**What the exercise asks**
Pick every line from the data that holds the word "Close".

Segment Start: Given data

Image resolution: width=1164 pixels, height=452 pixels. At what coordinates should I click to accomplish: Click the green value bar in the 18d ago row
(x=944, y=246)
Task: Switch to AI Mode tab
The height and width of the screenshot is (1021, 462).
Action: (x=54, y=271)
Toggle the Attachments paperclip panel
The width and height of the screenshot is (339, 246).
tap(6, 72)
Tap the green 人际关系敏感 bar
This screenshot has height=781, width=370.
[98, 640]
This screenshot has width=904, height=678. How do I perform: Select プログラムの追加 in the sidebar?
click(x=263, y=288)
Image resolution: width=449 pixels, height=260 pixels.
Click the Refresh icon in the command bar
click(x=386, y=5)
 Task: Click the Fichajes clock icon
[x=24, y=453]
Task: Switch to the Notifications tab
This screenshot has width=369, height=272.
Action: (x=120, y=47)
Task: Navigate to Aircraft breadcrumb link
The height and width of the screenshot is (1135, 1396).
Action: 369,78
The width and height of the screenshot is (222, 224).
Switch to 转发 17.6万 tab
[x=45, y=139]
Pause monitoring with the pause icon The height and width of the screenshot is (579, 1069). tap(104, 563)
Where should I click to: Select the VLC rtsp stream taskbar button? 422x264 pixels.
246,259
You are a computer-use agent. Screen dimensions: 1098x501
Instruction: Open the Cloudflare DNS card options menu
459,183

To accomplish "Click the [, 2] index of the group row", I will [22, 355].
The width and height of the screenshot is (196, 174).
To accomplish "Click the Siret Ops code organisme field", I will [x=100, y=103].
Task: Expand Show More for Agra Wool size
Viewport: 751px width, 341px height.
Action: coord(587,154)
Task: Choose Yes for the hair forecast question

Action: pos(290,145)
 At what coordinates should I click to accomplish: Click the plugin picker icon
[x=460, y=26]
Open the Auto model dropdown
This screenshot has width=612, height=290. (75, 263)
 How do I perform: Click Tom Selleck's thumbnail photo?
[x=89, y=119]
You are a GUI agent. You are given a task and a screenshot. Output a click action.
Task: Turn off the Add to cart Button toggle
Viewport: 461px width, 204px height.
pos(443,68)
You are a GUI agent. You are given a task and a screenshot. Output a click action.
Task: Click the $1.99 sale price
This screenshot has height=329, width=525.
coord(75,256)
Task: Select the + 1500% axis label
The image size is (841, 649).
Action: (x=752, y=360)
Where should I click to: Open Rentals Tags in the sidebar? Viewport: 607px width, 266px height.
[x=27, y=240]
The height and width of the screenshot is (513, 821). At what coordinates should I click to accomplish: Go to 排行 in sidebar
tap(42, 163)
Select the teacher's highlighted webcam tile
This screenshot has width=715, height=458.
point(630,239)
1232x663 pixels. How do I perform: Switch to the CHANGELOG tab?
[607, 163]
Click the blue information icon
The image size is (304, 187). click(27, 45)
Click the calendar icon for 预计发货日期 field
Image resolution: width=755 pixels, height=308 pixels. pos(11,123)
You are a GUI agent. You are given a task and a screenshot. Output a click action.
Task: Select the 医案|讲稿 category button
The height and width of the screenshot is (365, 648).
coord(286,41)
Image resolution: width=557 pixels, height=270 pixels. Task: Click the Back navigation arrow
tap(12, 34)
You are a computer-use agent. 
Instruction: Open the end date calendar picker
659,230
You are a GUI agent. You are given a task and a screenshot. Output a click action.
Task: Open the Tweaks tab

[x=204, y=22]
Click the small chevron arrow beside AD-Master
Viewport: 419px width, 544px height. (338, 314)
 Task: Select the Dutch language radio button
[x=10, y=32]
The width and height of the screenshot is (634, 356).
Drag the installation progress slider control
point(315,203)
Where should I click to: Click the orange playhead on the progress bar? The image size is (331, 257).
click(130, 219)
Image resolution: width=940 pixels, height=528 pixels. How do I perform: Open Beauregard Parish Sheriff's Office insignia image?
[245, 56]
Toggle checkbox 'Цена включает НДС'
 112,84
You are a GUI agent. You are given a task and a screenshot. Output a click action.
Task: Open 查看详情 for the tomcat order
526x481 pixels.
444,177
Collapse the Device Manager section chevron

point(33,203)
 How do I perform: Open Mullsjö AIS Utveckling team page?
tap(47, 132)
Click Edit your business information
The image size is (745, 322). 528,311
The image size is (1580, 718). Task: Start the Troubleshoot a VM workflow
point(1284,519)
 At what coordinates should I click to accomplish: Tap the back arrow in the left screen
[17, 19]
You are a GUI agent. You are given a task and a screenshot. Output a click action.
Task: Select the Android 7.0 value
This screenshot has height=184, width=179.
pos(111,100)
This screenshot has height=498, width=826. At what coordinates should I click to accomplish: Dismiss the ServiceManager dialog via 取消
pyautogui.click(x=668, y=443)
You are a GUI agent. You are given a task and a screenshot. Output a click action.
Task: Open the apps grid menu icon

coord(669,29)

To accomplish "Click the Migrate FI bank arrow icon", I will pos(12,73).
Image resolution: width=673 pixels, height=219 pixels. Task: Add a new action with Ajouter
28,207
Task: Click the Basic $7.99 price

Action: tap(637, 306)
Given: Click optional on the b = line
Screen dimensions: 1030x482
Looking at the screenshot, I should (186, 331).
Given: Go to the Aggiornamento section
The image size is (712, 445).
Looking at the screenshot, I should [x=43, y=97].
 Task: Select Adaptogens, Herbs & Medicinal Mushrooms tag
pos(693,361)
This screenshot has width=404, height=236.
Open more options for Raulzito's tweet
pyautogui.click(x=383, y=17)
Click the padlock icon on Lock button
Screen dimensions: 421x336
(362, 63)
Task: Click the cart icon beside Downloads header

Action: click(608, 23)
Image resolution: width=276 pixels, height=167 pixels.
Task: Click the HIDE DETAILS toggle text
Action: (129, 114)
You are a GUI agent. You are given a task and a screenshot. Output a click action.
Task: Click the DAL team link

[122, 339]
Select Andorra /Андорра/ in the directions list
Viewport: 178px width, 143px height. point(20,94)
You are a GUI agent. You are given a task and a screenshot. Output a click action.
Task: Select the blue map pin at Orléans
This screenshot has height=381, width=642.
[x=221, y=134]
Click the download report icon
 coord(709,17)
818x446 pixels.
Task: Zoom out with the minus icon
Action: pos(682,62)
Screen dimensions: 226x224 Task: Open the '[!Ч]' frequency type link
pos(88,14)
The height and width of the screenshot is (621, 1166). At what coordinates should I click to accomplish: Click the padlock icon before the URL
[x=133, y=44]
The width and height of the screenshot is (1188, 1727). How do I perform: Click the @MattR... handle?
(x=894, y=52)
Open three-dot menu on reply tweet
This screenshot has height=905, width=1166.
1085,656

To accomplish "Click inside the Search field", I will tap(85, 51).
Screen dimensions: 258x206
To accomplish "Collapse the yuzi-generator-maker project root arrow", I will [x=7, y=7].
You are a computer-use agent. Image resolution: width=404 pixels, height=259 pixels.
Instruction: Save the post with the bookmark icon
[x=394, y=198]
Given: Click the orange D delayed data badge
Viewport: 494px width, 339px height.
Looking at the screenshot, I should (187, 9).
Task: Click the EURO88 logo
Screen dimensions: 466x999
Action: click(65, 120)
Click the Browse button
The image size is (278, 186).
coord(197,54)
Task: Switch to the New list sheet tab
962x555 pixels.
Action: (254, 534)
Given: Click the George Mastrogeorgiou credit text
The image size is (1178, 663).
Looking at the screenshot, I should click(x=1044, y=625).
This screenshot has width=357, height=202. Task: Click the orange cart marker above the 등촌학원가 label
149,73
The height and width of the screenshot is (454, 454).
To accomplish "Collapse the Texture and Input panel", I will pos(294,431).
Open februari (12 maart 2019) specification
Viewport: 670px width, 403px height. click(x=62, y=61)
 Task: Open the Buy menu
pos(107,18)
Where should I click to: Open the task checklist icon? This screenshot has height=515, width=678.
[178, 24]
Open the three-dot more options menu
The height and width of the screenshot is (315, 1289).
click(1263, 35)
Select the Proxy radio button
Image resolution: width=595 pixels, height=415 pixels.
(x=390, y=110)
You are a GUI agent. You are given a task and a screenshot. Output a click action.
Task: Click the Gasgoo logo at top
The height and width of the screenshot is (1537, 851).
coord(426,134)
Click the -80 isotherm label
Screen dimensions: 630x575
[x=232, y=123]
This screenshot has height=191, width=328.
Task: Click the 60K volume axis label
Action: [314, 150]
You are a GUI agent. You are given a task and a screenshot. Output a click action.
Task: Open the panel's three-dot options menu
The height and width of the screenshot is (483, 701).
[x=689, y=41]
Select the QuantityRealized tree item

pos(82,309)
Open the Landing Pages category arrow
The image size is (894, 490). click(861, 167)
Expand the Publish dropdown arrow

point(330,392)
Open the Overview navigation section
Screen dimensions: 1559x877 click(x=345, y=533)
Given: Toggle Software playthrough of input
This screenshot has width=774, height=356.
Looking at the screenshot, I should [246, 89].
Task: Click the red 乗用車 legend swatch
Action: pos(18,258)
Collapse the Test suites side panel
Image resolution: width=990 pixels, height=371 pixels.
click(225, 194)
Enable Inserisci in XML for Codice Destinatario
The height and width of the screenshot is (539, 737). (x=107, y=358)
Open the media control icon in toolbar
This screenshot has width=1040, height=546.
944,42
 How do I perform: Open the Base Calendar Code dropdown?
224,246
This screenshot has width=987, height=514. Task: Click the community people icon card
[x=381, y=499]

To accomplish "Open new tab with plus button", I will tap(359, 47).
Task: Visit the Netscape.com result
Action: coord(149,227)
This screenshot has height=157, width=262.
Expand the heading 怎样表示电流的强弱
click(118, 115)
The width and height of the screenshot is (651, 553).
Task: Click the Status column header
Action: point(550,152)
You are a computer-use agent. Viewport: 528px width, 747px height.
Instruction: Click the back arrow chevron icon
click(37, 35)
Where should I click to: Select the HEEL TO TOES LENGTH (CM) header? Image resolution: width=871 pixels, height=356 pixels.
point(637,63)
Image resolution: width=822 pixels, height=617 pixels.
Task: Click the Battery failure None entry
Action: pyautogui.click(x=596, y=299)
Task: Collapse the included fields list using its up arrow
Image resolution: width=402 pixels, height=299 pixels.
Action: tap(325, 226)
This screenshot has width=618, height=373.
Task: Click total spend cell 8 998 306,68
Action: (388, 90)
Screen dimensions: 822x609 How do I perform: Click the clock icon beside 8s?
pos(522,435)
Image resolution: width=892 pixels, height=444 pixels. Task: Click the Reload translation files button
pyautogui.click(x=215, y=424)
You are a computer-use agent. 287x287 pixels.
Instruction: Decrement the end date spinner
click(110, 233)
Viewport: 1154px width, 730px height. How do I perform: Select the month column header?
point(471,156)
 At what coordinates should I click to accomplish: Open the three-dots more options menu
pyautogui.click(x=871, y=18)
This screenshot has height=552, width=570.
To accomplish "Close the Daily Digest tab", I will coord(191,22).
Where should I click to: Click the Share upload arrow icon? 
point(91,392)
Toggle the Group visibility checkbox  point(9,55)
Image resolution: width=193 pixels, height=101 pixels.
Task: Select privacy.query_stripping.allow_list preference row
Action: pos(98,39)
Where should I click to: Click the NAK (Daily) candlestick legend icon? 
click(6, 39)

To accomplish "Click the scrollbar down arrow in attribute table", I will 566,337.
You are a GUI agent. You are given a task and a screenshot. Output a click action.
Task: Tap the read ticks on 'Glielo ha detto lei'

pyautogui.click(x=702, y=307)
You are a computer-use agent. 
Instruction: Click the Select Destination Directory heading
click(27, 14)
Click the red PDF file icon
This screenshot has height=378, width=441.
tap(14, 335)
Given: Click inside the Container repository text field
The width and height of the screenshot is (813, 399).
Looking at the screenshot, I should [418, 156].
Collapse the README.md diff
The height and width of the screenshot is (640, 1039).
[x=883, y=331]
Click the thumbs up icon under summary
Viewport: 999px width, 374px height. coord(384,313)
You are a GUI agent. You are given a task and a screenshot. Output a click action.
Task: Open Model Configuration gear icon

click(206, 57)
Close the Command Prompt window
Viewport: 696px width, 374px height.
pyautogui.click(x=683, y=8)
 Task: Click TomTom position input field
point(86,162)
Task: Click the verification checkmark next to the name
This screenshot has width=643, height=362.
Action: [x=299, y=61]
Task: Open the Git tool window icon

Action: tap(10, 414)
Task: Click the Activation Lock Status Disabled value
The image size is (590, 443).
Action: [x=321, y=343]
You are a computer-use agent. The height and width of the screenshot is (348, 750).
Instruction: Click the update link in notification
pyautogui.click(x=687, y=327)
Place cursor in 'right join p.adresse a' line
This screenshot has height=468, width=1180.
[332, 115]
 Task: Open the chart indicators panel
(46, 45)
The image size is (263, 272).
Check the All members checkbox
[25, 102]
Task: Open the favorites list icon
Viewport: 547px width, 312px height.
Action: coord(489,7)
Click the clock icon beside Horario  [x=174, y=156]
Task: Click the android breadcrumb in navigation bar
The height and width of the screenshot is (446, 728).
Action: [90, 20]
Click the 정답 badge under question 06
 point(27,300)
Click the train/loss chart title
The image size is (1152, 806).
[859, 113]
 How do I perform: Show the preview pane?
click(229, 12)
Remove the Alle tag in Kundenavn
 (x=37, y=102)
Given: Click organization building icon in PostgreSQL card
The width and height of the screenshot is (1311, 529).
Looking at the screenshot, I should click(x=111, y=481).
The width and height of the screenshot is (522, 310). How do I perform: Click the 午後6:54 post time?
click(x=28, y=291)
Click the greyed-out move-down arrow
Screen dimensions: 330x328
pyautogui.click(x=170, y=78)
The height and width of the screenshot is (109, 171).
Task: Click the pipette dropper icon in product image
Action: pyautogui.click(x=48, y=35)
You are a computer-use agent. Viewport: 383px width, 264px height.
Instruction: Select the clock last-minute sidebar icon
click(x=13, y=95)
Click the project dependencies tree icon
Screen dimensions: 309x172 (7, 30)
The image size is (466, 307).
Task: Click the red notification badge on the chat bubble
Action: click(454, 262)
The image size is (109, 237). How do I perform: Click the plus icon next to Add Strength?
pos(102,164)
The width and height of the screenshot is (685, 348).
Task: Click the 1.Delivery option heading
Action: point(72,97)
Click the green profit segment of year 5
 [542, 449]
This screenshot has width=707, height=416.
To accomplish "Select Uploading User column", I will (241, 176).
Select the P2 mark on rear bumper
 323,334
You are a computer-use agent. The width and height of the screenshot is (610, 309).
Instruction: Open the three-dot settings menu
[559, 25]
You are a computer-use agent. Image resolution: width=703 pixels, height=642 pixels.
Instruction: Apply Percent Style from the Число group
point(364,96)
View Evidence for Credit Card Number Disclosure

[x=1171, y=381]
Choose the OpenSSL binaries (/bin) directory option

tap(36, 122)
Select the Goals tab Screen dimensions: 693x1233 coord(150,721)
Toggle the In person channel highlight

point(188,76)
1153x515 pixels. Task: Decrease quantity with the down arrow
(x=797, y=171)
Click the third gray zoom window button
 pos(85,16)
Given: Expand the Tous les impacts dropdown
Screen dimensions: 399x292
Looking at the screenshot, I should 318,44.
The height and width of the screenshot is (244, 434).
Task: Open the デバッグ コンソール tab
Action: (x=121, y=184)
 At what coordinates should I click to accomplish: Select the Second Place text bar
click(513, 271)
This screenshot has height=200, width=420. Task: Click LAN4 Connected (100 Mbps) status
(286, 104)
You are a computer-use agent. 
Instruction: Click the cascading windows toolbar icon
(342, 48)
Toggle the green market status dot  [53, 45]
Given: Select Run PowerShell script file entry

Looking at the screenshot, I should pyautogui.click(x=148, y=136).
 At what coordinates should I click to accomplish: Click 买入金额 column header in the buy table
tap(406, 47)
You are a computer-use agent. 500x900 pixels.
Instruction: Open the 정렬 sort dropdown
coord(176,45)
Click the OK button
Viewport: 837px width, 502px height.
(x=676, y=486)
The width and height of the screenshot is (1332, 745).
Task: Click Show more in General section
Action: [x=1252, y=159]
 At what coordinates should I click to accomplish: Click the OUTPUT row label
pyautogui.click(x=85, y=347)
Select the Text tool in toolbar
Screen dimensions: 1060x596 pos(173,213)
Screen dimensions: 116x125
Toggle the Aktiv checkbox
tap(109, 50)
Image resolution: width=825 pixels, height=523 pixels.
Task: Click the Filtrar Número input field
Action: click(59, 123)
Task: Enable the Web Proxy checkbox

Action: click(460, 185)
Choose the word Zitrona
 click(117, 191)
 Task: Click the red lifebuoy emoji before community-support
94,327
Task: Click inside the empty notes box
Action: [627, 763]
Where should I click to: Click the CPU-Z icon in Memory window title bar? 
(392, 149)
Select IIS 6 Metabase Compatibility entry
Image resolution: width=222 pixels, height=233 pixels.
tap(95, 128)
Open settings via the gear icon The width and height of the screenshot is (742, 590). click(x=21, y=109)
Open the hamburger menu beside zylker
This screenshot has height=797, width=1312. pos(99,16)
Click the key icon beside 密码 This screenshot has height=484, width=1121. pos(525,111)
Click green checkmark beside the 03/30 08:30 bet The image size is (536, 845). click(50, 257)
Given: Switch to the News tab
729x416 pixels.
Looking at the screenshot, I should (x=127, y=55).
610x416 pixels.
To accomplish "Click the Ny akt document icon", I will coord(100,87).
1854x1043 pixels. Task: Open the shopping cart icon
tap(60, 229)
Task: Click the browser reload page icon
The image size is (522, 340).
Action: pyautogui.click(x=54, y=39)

Segment End: Given data

**Response area**
To accomplish "Close the Daily Digest tab", I will coord(191,22).
Close the Command Prompt window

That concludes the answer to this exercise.